> _BRIEF_
Could you edit the items from the line containing "Select DATA - Position/Rotation" through the end of the items, changing "lower view" to "bottom panel" and leaving everything else as it is? Leave the pictures out of your answer.
── INPUT RECORDS
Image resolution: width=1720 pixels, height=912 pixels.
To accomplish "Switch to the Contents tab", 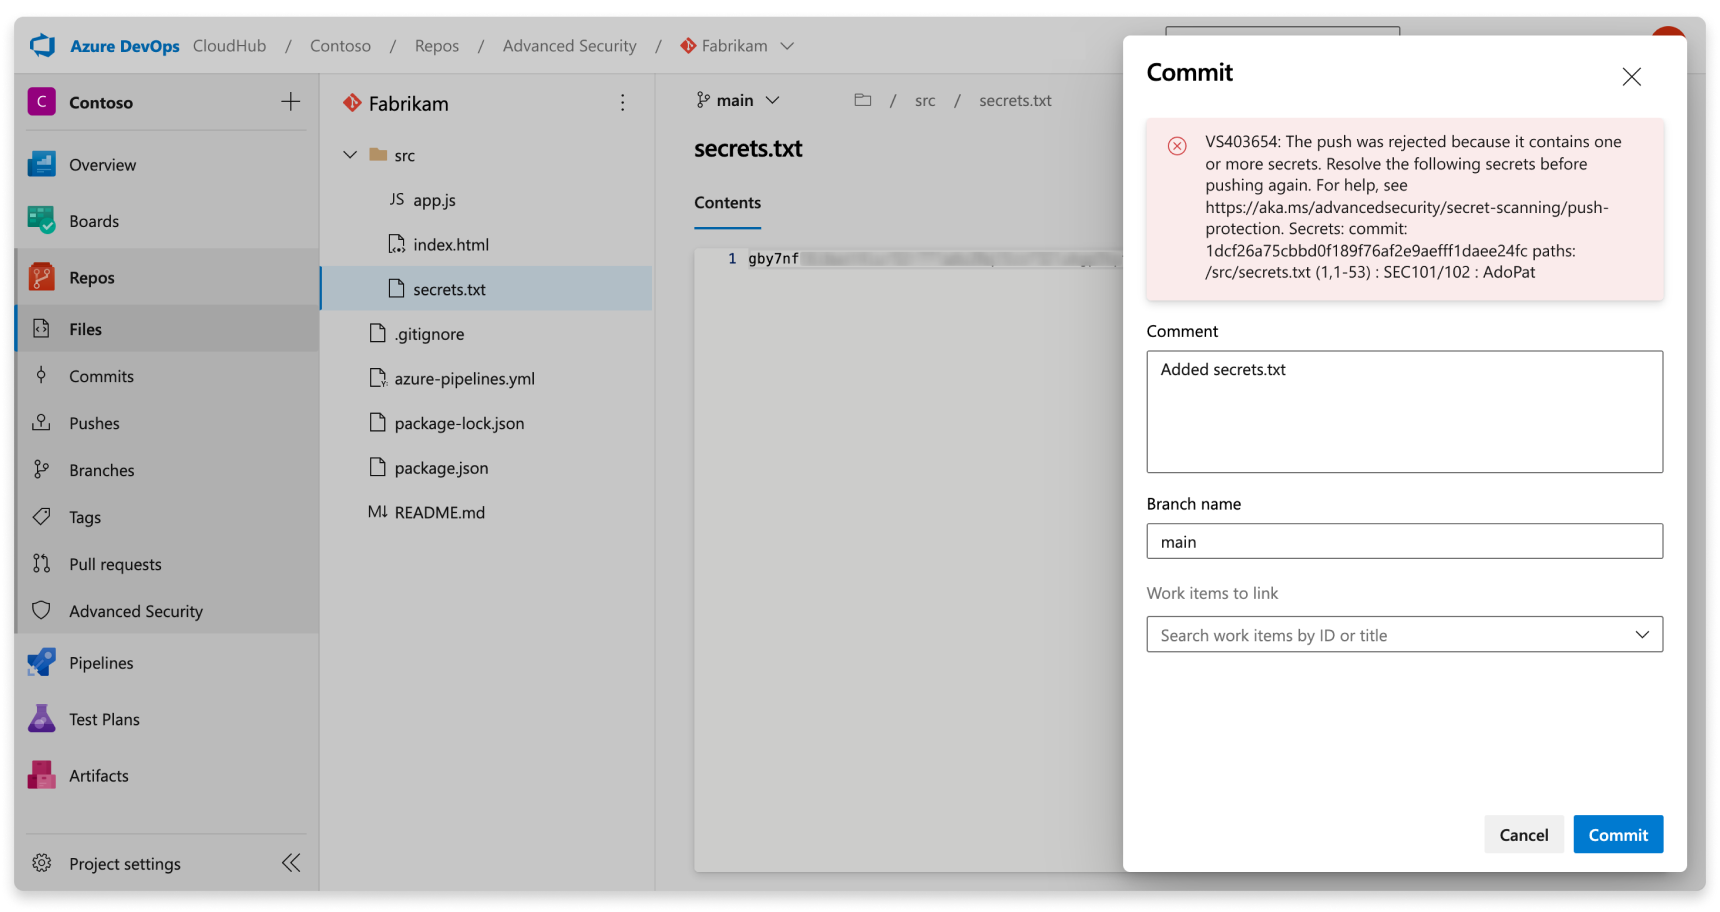I will (727, 202).
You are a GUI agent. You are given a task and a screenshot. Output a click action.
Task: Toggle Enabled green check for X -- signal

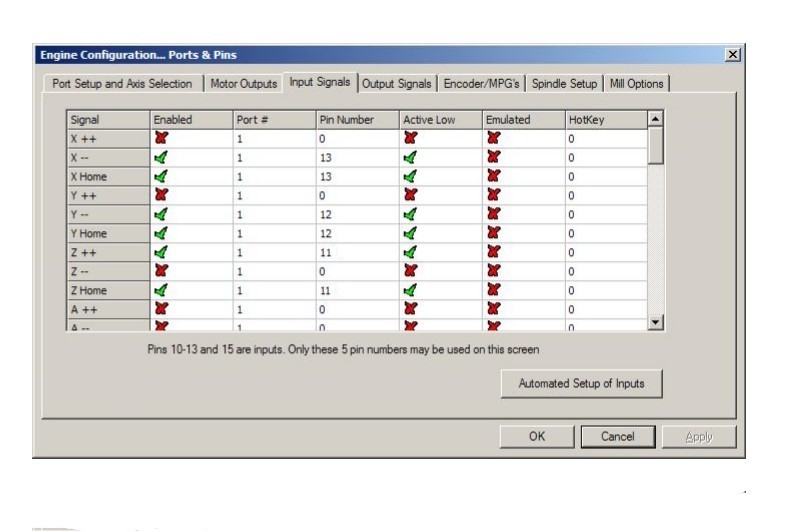(x=161, y=158)

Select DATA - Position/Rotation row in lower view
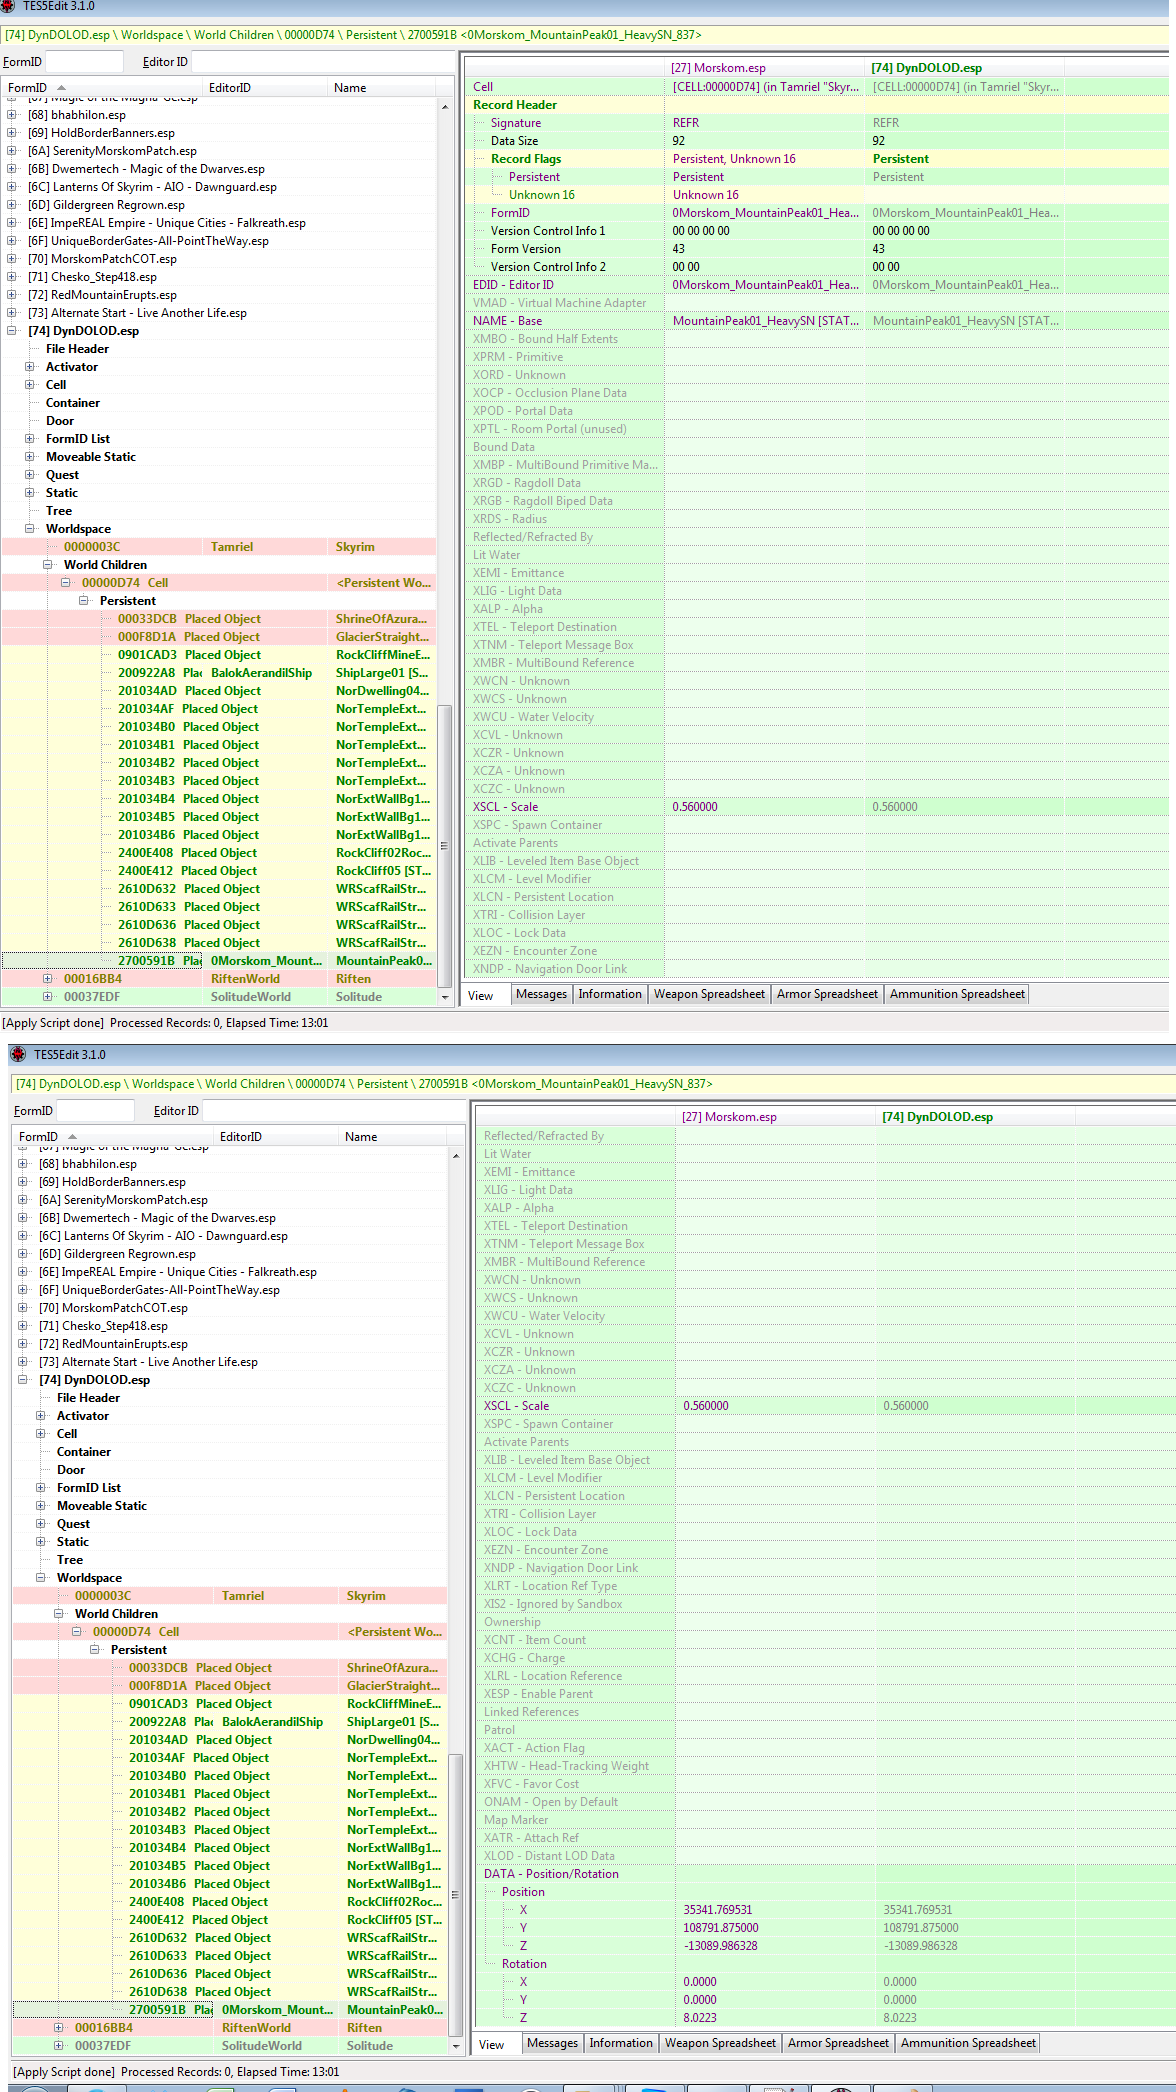pos(551,1874)
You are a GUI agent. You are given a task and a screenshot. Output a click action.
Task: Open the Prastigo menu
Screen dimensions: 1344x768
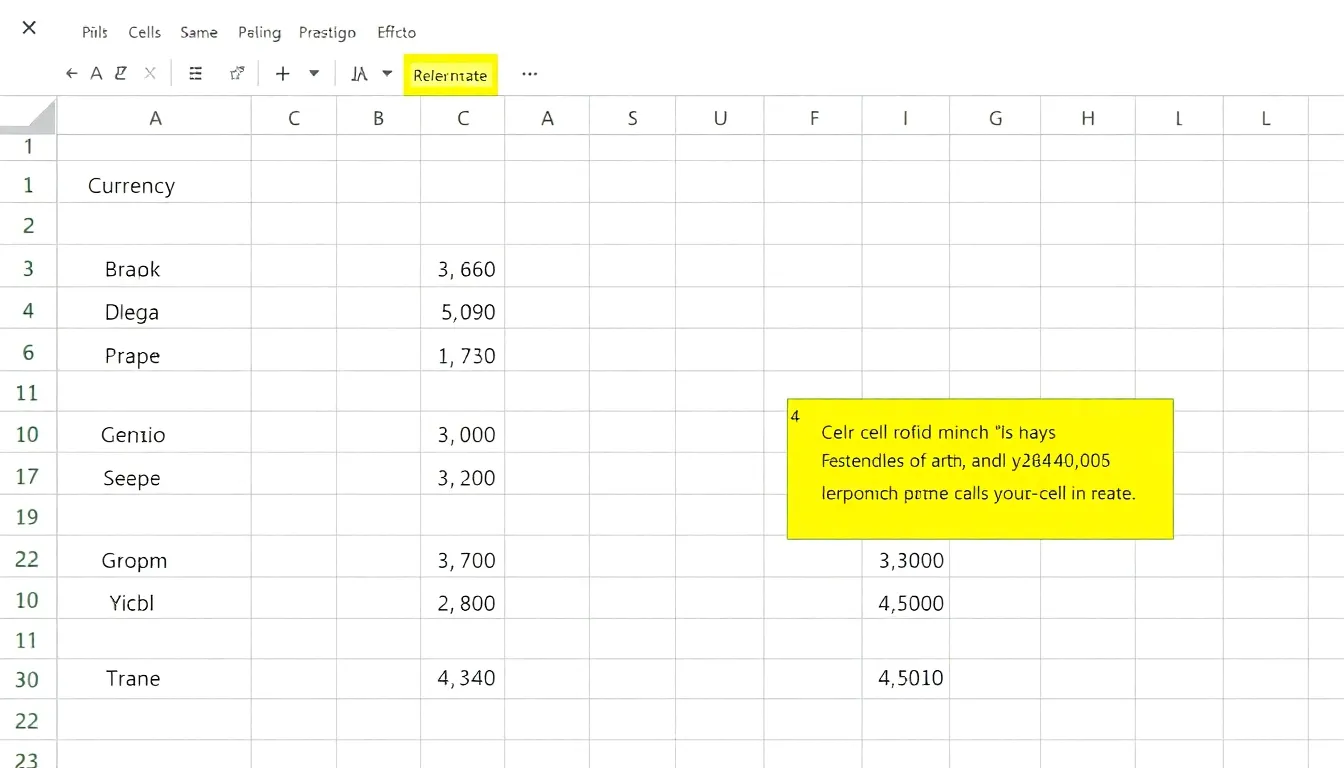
────
> _EXERCISE RESULT_
Select DATA - Position/Rotation row in bottom panel
pos(551,1874)
You are a GUI agent. You are given a task and a screenshot. Output a click action.
Task: Open the Prastigo menu
Screen dimensions: 1344x768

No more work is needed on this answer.